YOUR INSTRUCTIONS: Examine each line of the data. Copy the line if it includes the word "Expand".

[Items listed in a dataset]
........
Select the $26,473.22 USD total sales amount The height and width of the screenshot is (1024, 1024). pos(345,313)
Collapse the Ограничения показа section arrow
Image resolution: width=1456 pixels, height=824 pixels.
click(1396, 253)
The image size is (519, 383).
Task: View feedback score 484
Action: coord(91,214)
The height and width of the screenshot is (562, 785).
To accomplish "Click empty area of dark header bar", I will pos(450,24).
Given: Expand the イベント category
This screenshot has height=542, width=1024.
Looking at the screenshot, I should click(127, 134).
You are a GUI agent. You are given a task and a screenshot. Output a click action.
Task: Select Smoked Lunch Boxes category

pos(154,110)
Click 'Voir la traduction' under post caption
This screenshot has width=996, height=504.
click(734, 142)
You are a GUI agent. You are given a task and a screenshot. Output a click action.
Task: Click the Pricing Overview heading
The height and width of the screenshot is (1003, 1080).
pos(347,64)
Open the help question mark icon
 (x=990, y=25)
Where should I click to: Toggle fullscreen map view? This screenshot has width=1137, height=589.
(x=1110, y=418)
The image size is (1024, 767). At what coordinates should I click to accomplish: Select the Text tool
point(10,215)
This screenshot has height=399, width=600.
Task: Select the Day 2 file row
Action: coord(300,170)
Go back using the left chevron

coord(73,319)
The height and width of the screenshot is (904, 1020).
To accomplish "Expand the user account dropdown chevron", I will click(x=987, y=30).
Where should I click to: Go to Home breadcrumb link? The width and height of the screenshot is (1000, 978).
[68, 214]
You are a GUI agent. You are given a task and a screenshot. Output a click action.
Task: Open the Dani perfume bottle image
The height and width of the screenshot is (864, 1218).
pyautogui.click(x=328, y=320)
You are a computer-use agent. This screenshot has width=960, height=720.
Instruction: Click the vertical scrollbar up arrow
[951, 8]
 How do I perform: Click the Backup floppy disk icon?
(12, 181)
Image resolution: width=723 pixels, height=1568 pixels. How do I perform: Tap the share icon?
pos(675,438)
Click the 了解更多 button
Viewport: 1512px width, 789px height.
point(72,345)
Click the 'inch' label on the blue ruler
........
WRITTEN REPLY:
Given: Expand the イベント category
To accomplish "Expand the user account dropdown chevron", I will click(x=987, y=30).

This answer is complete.